Let's assume that we still go forward. Do you think that they'll go quietly like the Japanese did during World War II? A lot of that could be attributed to misguided patriotism, which the illegal immigrants most certainly will not have if we come to boot them out. Who here would like to place a bet on how many states will have martial law declared before it would be finished? You'd see it in California, Arizona, New Mexico, Nevada, Utah, Colorado, Texas, Louisiana, Alabama, Florida, Mississippi, Oklahoma, and Arkansas for sure, with other states like New York, New Jersey, Illinois, Washington, Maryland, and Georgia distinct possibilities as a result of their highly immigrant-centric urban centers.
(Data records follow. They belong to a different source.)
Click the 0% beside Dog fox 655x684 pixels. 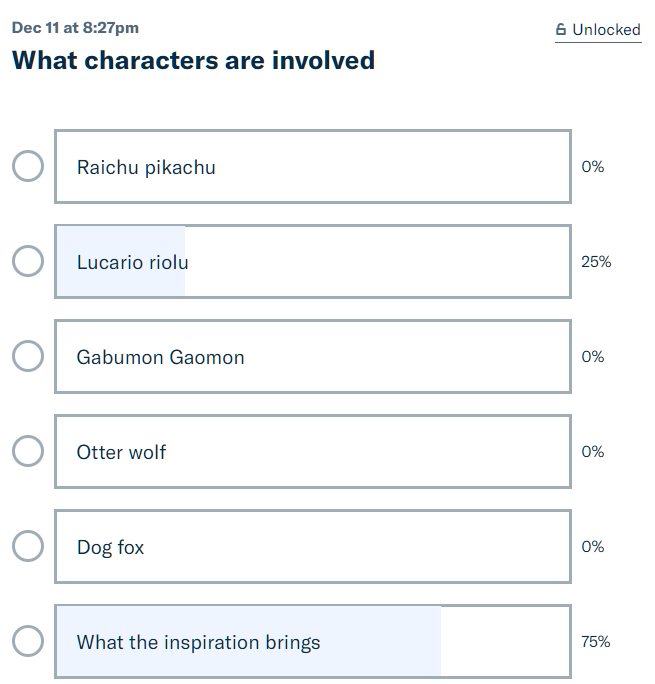coord(593,547)
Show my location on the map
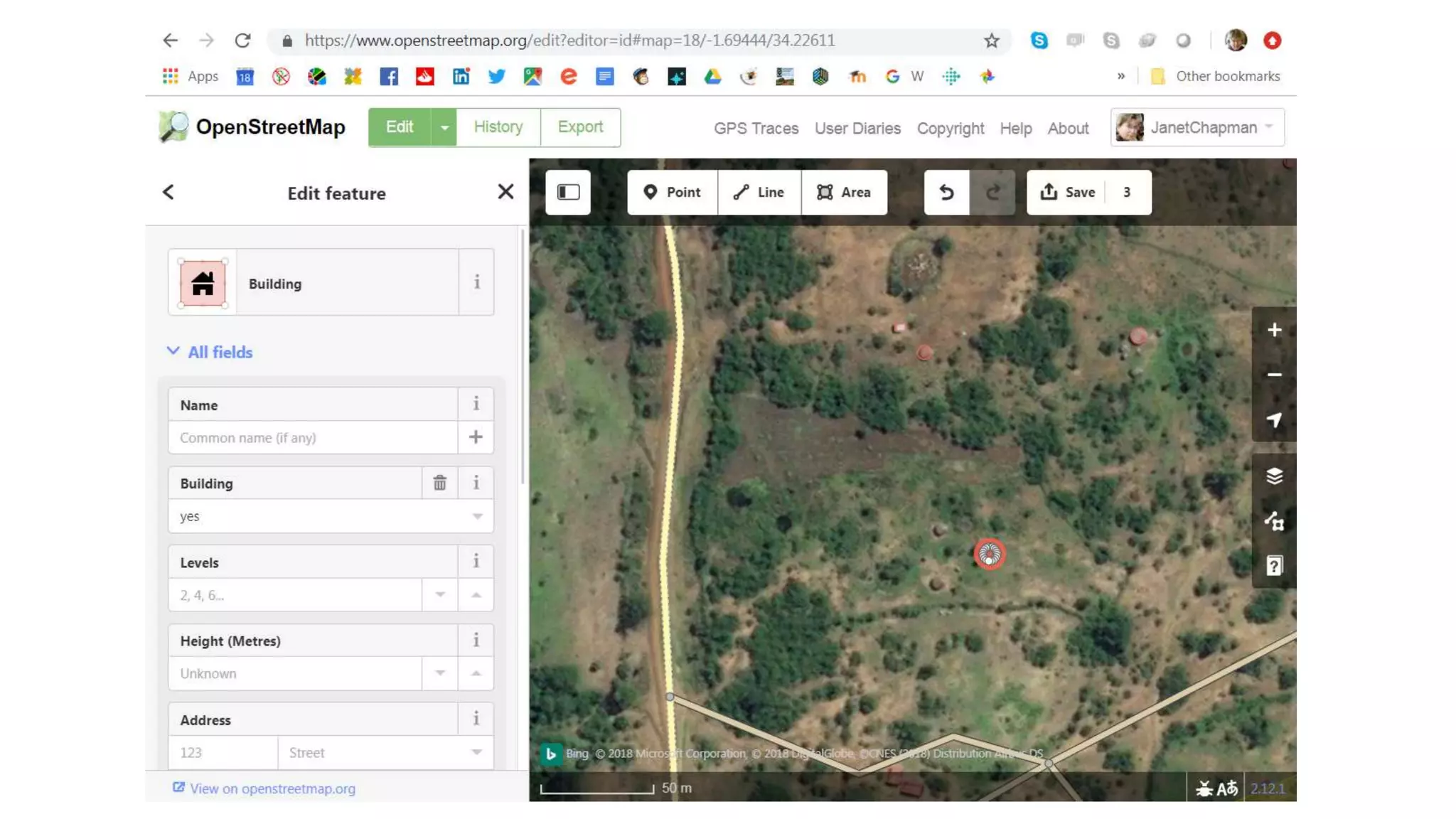Image resolution: width=1456 pixels, height=819 pixels. click(x=1274, y=419)
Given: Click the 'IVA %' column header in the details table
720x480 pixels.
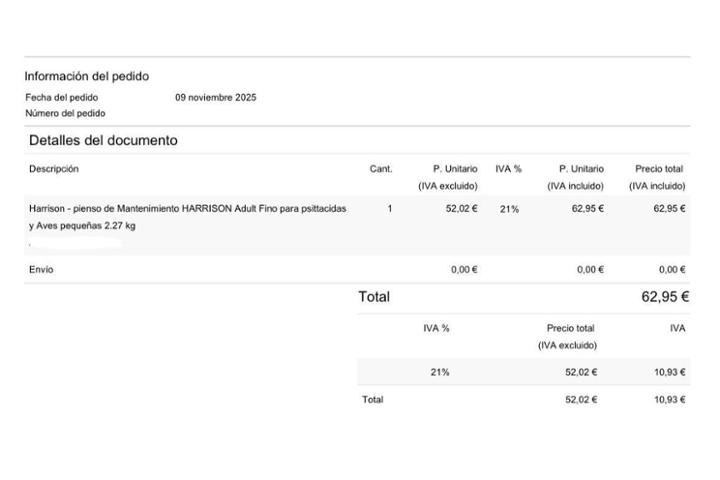Looking at the screenshot, I should 508,169.
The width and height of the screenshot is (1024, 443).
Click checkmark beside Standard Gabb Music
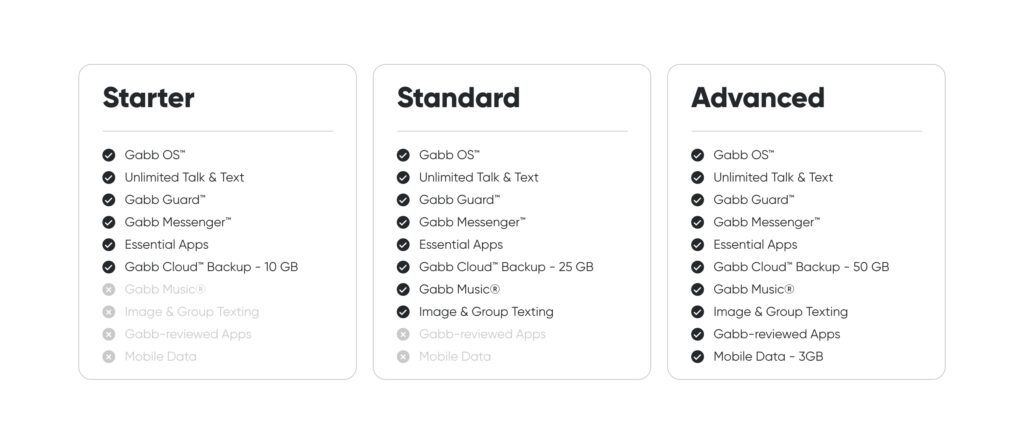tap(403, 289)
You would likely see a lot of violence before this was curbed as the illegals fought for their lives and the lives of their families against a nation that has turned against them.
Is that worth it, or should we just decide that the rule of law is good in most instances but bad in this one. Current immigration policy is ridiculous already and there's no sense in punishing all these people, as well as the rest of the nation just because a dumb law is on the books. There was a law in Missouri until Kit Bond rescinded it in 1976 that you could kill a Mormon. Is that law really one that should have been followed or used as any sort of justification in a court of law? No. Let's let common sense dictate what we should do and allow these people to stay here, with a penalty, and not try to ham-handedly enforce an archaic policy that should have disappeared with smallpox.